暗中模索

 時間とは恐ろしいものだ。気が付いた時にはもう既に失われている。一旦失ったらもう取り返すことは出来ない。当たり前のことなのに、そんな現実が重くのしかかってくる。

 

 僕は新入社員研修中に「何故この会社を選んだのか」、「これが本当に自分のやりたい仕事なのか」、という初歩的な疑念を何回も抱いていた。自分の選択が正しかったのか、間違っていたのか。こんな悩みを抱いてしまうということは、僕の選択は間違っていたのかもしれない。疑念は次第に後悔に変わり、さらに怒りへと変わってくる。過去の自分への怒りだ。
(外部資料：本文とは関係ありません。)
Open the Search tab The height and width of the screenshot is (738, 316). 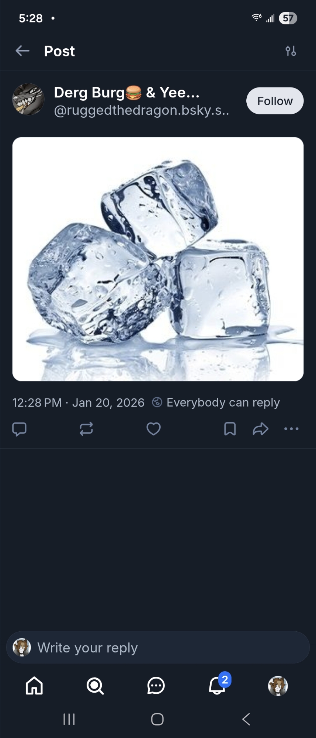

去年の僕は慎重さ、真剣さが欠けていたのだろうし、自分の選択の重要性も理解出来ず、その選択の結果として自分がどうなっていくのかを想像する力も著しく欠如していた。

 

 去年、就職活動時期。僕の周りでは、内定が決まると残りのモラトリアム期間を少しでも長く謳歌するためにさっさと就活を終える人間がそれなりの数いた。彼らの姿を見ると、自分はしっかり真剣に企業を選ぼう、という気が湧いてきた。人生の大半の時間をその企業で過ごす可能性があるのだから、じっくり時間をかけて就職する会社を決めなくては駄目だ。そんな思いを胸に就職活動を行っていた僕だが、活動を進めるにつれて、目先に暗雲が立ち込めてきた。内々定がいつまで経っても貰えないという状況に陥ってしまったのだ。会社を選択する以前に、まず選択肢が用意されていない。これでは真剣に企業を選ぶにも選びようがない。僕はその時名だたる大手企業ばかりにエントリーしていたので、少し理想が高すぎたかと思い改め、自分の理想とは少しかけ離れているような企業にもエントリーし始めた。行きたい企業に100%行ける訳ではないという当たり前の現実を受け止めるには、多少の妥協も必要だった。そうして就職活動を続け、6月下旬頃にはなんとか2社の内々定を獲得した。しかし、僕は心からその2社の会社で働きたかったかというと、決してそんなことはなく、当初志望していた業界とはほぼ無縁の業界の企業ということもあり、素直に内々定が取れたことを喜べなかった。就職活動を続けるべきか。止めるべきか。はたまた就職浪人するか、という岐路に立たされ、僕はかなり悩んだ。もともと優柔不断な性格な僕は、その決断をなかなか下すことが出来なかった。浪人して公務員試験を受けようかということも考えたし、そのまま就職して転職すればいい、という考え方もあった。結局僕は悩みぬいた末、4月から就職をすることにした。もし内々定を放棄して来年就職活動をした場合に、また内々定が貰えるとは限らない。新卒の状態、しかも売り手市場と言われていた状況で内々定を獲得するのに苦労した人間が、来年内々定を貰える確率はかなり低い気がしたのだ。一旦就職して、その後公務員試験を受けるなり、転職をするなりすればいい。今思い返せば、このあたりから自分の将来を思案することについての真剣さが薄れかけていたのかもしれない。そうして僕は内々定の出た2社のうち比較的良さげな1社の内定式に出席し、残りの大学生活をふわふわした感覚で過ごした。

 

 あの時、もっとよく考えておけば。そう思うのは自分の選択の結果を目の当たりにした時だけだ。いつだって、気付いた時には遅いのだ。大学生の頃、腐るほど耳に入る「今のうちに遊んでおけ」だの「時間があるのは学生の時だけだぞ」という言葉は、社会人としての未来を経験していない本人にとっては耳の奥底まで響かない。そんなの沢山の大人が言うことだから「はいはいわかってますよ」と聞き流してしまう。実際に将来自分が社会人として働き、時間のない日々の中で仕事に追われる日常を想像し、今のうちに時間を有効活用しようと本気で奮起出来る人間はどれくらいいるのだろうか。僕は将来を鮮明に、詳細に想像することが出来なかった。とりあえず就職し、空いた時間で改めて人生設計を練り直そうなどという楽観的な気持ちで時間を無為にしてしまった。実際に就職し、会社に入って、自分の精神面がどうなって、周囲の人間関係がどうなって、スケジュールが具体的にどうなって、会社にどれぐらいの時間を取られるのか等ということを想像することが出来なかったのだ。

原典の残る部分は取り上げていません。